Data listing
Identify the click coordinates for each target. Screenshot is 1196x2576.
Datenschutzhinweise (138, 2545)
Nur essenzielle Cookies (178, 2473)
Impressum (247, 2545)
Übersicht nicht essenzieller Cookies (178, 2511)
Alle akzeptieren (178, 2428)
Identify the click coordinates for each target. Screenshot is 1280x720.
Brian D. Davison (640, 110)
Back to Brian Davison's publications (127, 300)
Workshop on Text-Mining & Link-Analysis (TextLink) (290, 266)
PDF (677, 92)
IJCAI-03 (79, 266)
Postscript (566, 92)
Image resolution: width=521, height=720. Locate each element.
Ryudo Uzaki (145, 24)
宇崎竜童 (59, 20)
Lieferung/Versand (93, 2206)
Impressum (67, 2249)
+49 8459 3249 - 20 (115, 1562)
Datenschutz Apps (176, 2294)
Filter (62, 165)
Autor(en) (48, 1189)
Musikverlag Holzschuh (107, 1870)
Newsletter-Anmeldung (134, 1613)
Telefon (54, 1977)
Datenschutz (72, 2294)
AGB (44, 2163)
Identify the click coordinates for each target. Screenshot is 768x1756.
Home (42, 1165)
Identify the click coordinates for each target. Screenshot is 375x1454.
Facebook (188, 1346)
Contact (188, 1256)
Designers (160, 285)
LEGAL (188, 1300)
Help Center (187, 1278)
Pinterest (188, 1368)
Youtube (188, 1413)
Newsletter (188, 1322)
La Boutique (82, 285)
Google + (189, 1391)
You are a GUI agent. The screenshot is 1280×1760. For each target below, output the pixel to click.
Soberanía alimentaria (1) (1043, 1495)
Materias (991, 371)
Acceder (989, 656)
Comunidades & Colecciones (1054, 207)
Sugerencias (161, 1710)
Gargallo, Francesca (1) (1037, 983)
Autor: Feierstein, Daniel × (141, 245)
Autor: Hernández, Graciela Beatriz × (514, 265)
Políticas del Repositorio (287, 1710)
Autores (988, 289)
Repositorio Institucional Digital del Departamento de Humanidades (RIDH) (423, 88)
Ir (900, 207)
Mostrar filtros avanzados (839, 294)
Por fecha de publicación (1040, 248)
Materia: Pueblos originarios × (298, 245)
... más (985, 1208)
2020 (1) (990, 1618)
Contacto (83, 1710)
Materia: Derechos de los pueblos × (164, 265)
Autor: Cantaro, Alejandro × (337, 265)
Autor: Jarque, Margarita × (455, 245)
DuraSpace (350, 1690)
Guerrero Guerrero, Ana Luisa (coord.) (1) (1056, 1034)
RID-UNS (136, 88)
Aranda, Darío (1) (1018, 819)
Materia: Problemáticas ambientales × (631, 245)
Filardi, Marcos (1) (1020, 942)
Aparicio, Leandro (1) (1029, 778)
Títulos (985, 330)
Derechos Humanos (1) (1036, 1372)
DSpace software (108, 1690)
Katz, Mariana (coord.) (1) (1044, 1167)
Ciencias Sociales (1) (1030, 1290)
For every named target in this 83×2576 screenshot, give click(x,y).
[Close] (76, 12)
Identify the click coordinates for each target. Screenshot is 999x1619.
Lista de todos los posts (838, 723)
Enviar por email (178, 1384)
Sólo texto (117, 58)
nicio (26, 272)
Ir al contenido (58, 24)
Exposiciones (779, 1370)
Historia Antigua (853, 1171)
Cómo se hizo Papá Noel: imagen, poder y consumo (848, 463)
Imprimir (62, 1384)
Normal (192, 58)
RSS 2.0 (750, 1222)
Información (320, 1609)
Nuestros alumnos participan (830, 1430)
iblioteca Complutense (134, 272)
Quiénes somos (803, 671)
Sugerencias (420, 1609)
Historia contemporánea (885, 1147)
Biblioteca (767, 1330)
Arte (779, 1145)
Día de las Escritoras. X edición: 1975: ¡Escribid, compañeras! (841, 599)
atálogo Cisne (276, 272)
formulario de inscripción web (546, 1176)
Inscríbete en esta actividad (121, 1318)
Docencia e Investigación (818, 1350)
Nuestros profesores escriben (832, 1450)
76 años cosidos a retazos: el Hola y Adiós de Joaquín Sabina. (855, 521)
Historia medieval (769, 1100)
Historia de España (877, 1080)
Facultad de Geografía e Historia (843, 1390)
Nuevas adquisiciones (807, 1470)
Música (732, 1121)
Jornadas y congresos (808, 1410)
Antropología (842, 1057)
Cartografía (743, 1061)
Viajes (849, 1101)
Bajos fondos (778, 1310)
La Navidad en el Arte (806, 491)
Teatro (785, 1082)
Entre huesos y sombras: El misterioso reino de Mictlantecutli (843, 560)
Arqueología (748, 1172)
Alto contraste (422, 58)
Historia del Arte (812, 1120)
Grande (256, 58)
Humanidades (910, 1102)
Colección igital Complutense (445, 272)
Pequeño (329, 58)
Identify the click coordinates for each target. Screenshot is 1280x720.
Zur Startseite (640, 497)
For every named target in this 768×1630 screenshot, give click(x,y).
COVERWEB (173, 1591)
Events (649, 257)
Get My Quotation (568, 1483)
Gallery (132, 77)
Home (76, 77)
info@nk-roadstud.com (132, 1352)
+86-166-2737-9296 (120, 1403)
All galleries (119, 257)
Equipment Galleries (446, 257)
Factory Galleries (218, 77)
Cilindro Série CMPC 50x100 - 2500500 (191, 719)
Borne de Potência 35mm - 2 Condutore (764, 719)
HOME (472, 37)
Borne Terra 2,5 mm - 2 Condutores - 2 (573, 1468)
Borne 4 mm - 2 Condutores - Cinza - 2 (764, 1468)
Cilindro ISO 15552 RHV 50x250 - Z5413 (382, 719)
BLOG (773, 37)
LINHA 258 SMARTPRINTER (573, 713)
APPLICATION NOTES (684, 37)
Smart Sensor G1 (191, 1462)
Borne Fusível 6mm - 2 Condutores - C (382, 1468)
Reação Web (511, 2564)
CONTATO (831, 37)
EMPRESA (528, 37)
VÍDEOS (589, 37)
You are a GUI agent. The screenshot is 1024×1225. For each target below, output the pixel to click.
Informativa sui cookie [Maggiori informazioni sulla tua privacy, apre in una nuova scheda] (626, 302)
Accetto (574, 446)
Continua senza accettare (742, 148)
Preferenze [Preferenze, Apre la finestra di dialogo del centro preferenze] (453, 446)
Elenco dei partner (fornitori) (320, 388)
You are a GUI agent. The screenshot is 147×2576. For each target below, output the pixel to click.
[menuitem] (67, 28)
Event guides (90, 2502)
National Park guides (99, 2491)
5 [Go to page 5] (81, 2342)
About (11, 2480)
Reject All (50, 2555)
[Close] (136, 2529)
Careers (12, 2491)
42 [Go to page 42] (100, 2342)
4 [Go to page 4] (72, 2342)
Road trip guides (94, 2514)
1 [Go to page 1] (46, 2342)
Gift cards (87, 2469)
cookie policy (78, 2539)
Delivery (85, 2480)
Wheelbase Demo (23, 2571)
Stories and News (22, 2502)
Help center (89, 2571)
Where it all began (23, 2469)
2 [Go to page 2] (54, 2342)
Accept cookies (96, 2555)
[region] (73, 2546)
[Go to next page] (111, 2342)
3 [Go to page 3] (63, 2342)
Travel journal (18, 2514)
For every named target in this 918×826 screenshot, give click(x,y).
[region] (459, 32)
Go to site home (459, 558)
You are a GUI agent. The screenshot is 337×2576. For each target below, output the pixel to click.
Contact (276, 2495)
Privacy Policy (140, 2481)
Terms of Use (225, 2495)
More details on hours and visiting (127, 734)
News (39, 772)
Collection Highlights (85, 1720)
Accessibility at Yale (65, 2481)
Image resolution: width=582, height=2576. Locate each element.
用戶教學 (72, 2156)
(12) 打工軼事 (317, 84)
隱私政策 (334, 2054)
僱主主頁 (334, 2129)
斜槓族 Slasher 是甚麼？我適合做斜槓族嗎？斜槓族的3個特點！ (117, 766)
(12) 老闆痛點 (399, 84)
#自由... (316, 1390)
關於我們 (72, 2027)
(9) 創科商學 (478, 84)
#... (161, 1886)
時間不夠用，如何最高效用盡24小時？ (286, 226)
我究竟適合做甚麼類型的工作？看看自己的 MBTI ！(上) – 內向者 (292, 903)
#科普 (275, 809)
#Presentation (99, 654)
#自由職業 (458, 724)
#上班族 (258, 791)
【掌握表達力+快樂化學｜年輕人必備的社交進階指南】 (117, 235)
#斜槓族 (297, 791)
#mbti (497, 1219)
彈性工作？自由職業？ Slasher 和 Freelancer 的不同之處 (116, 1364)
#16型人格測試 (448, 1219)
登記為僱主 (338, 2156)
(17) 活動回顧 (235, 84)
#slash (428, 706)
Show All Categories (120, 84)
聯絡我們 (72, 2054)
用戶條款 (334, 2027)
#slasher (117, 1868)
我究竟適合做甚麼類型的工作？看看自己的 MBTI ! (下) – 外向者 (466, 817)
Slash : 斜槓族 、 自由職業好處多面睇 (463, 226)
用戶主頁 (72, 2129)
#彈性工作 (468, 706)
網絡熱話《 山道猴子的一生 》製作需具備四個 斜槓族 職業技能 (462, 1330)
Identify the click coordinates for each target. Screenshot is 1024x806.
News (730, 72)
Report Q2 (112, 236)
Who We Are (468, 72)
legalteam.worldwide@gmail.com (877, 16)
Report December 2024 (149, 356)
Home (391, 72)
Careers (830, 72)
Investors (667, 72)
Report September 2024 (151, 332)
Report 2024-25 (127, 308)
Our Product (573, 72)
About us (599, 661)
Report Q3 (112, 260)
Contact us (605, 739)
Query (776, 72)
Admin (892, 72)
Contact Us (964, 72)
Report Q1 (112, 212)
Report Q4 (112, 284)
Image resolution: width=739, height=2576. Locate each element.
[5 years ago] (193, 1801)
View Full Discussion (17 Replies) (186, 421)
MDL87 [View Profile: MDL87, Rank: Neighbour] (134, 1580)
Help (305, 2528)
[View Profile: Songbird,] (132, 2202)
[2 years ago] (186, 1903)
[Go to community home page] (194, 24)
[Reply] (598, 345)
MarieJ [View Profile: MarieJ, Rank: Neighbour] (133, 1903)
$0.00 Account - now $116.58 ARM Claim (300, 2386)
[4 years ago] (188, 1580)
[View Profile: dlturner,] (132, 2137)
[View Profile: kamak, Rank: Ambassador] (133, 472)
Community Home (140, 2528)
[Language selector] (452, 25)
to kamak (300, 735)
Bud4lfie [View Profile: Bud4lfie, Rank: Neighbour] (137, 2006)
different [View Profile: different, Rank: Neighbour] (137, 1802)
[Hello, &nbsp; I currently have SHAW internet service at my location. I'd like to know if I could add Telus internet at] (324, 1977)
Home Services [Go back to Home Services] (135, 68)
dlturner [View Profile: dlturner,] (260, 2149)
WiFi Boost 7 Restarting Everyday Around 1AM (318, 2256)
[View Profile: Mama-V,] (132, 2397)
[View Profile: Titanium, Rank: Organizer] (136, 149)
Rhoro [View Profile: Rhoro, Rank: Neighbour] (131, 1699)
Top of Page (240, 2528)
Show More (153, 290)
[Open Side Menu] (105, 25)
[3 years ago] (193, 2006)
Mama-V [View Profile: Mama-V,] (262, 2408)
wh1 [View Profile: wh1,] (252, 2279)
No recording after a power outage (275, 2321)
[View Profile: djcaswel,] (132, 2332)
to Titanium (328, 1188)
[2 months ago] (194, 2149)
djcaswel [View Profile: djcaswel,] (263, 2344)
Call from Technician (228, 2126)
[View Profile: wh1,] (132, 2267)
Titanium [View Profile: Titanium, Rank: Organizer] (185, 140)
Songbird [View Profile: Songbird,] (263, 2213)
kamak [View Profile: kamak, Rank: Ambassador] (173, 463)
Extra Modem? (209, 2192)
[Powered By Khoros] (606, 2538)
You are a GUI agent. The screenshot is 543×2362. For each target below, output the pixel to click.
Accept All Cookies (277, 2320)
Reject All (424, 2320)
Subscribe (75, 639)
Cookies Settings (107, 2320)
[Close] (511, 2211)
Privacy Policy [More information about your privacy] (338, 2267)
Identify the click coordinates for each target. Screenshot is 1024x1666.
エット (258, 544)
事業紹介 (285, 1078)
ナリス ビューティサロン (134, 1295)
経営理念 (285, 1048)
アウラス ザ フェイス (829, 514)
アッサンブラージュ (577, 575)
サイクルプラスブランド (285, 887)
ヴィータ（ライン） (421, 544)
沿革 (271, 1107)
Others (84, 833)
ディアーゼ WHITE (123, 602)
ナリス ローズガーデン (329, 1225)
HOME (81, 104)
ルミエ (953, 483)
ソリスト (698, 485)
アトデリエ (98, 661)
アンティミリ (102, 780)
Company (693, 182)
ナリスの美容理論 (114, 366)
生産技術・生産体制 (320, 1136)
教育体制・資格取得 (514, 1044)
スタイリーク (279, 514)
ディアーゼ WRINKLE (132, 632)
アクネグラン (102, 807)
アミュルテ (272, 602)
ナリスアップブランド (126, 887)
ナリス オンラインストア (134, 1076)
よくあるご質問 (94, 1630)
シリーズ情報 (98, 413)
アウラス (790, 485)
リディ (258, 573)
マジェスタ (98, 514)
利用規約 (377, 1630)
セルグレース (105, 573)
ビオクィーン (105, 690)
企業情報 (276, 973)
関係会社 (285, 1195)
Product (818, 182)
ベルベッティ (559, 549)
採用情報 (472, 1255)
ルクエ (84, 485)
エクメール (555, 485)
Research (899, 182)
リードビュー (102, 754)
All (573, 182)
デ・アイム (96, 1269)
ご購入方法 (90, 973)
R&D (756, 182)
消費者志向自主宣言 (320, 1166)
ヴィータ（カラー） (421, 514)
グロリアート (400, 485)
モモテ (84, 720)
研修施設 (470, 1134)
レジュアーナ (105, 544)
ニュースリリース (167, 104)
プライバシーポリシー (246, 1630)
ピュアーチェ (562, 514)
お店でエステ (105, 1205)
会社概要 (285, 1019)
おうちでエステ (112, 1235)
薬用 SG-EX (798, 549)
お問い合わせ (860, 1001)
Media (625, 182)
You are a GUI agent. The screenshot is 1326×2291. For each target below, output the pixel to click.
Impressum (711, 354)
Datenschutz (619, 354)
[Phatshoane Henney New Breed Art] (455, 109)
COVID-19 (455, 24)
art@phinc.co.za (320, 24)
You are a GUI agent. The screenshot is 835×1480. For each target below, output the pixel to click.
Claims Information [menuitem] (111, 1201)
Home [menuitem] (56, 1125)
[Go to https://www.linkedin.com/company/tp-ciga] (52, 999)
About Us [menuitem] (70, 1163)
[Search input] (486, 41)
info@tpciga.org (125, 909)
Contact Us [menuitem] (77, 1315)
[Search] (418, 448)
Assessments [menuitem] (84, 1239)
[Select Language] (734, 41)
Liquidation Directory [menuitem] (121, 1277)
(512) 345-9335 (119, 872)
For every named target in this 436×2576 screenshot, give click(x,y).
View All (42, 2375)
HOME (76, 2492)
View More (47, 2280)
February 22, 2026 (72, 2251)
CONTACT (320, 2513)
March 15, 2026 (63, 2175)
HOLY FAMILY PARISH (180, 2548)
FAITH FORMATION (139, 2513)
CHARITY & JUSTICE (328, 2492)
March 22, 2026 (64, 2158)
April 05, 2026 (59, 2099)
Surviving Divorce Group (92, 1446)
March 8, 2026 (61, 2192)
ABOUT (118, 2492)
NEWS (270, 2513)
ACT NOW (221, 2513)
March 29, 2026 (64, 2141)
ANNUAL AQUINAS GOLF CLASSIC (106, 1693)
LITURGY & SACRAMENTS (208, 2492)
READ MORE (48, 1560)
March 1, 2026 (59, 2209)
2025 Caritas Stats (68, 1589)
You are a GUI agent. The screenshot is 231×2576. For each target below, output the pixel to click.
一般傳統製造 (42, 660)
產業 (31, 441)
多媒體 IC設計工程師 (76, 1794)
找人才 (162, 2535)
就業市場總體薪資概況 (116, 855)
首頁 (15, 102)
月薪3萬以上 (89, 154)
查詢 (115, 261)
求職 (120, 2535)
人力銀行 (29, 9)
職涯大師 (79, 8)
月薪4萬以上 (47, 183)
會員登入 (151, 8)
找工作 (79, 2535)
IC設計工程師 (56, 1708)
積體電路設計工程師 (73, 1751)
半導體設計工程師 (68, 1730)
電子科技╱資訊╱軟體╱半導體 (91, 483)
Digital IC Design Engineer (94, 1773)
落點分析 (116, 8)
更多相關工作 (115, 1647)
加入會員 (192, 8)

AIM –
Update the lines from the one that has "Sólo texto (117, 58)" through the one that has "Bajos fondos (778, 1310)", replacing "Sugerencias" with "Comentarios" and leaving everything else unchanged.

ANSWER TO THE TASK –
Sólo texto (117, 58)
nicio (26, 272)
Ir al contenido (58, 24)
Exposiciones (779, 1370)
Historia Antigua (853, 1171)
Cómo se hizo Papá Noel: imagen, poder y consumo (848, 463)
Imprimir (62, 1384)
Normal (192, 58)
RSS 2.0 (750, 1222)
Información (320, 1609)
Nuestros alumnos participan (830, 1430)
iblioteca Complutense (134, 272)
Quiénes somos (803, 671)
Comentarios (420, 1609)
Historia contemporánea (885, 1147)
Biblioteca (767, 1330)
Arte (779, 1145)
Día de las Escritoras. X edición: 1975: ¡Escribid, compañeras! (841, 599)
atálogo Cisne (276, 272)
formulario de inscripción web (546, 1176)
Inscríbete en esta actividad (121, 1318)
Docencia e Investigación (818, 1350)
Nuestros profesores escriben (832, 1450)
76 años cosidos a retazos: el Hola y Adiós de Joaquín Sabina. (855, 521)
Historia medieval (769, 1100)
Historia de España (877, 1080)
Facultad de Geografía e Historia (843, 1390)
Nuevas adquisiciones (807, 1470)
Música (732, 1121)
Jornadas y congresos (808, 1410)
Antropología (842, 1057)
Cartografía (743, 1061)
Viajes (849, 1101)
Bajos fondos (778, 1310)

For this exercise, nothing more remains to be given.